A brief word on Advertising
When looking at the volume of material the regulators have circulated on advertising, one can quickly conclude their primary concern is not advising, but on misrepresentation and public market manipulation.
The regulator’s primary concern is advertising or promotion that is (i) unbalanced and misleading, (ii) selective and/or (iii) misuses of future oriented information. Get rich quick schemes, guaranteed return puffery, no loss promotions, exaggerated and unsubstantiated performance claims, misleading use of statistical data, unrealistic hypothetical performance scenarios, out-and-out lies, falsehoods and fabrications are all the primary concerns of the regulators when dealing with advertising.
In the public markets there are further concerns. There are provisions in the Securities Act that prohibit certain kinds of advertising at certain times when an issuer is distributing or expects to be distributing securities to the public under a prospectus. Those rules generally revolve around “preparing the market for a trade” or advertising in anticipation of a trade. Both are rooted in the concern for public market manipulation.
Yet, as said above, advertising by itself is okay. In respect of exempt market product Companion Policy 45-106 says: “NI 45-106 does not prohibit the use of registrants, finders, or advertising in any form (for example, Internet, e-mail, direct mail, newspaper or magazine) to solicit purchasers under any of the exemptions.” Where advertising is misleading, untruthful or purposed for market manipulation then it will quickly run afoul of the guidelines in respect of advertising the security regulatory authorities have published over time.

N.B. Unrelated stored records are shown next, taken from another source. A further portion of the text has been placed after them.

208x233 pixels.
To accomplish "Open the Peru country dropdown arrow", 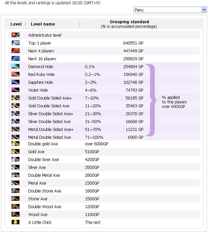I will 204,10.
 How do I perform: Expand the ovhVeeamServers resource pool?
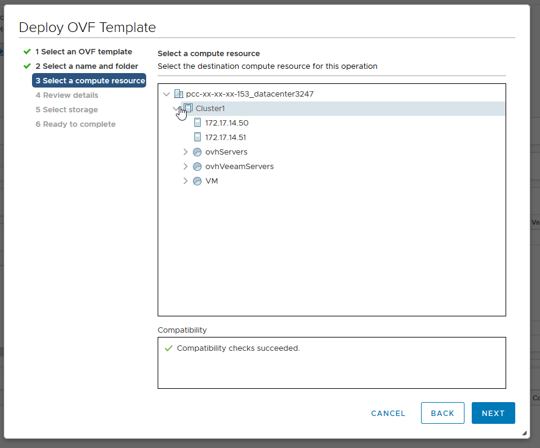(x=185, y=167)
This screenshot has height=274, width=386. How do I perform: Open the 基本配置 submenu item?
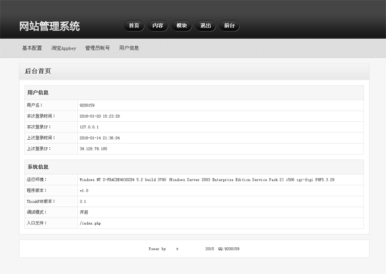32,48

When Advertising Becomes Advising
The further concern the regulators have beyond misleading advertising, is whether the issuer is acting in the capacity of an “advisor” to persons to whom they are advertising their wares. Depending on what exemptions are relied upon, only certain persons can participate in certain transactions. For this reason private issuers have to be very careful to whom they sell their security. Complicating the matter more, simply because someone is able to purchase the exempt security, does not mean it is suitable for that person. Determining first whether a proposed purchaser is qualified and then secondly whether the investment per se is suitable for that particular proposed purchaser is really the bailiwick of advisors, and in the case of the exempt market, Exempt Market Dealers (EMDs), like Fundscraper Capital Inc., who are licensed dealers for advising on securities that trade in the exempt market.
“Advising” is a unique activity that is quite different from simply advertising.

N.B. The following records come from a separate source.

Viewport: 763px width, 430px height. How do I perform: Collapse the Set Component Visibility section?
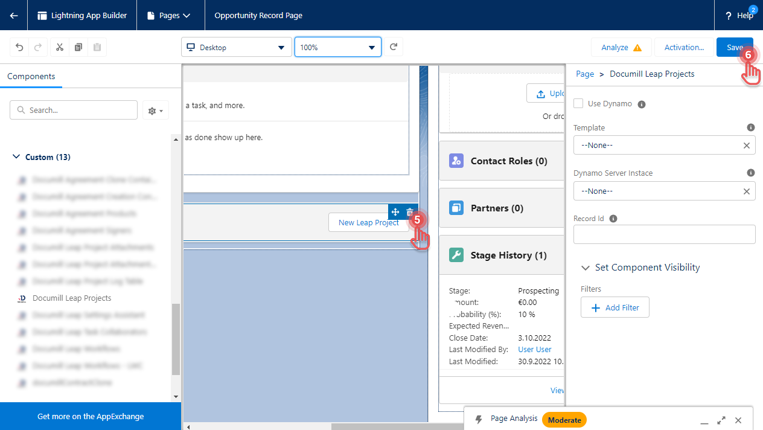(585, 267)
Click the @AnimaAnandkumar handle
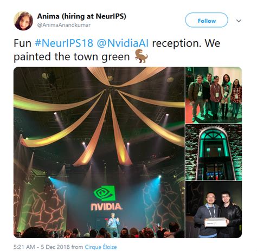257x251 pixels. coord(64,25)
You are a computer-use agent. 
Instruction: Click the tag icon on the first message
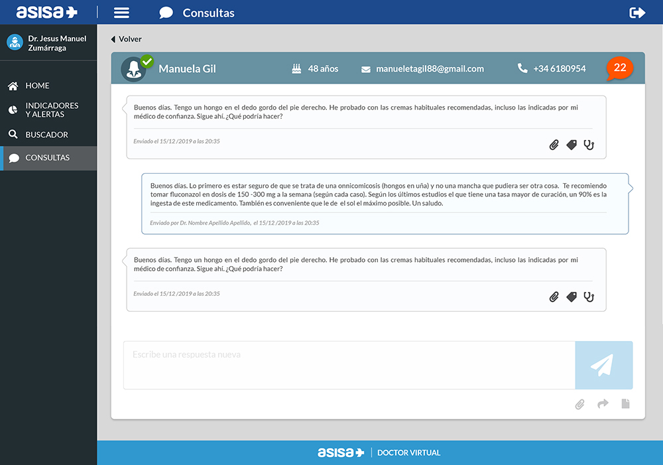[x=572, y=145]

An “adviser” is defined by the Securities Act (Ontario) to mean a person or company engaging in or holding himself, herself or itself out as engaging in the business of advising others as to the investing in or the buying or selling of securities.
The Business of Advising
So, when is an issuer in the business of “advising”? Companion Policy 31-103 attempts to help us understand when we might be involved in the business of advising. Whether or not a firm or individual ought to register, the regulator will look for certain “triggers” for registration. The list is non-exhaustive, but includes the following:
- Is the firm or individual holding itself out as being in the business of buying and selling or advising on the buy and sell of securities?
- Is the firm or individual acting as an intermediary – a broker – between the issuer and the buyer/seller?
- Is the firm or individual regularly trading or advising in any way that produces, or is intended to produce, profits to be for a business purpose. The regulator will consider any other sources of income and how much time an individual or firm spends on all activities associated with the trading or advising. This is targeted at folks who want to defend their activity as “not primary purpose” or as “one-time” only when, really, it’s likely not!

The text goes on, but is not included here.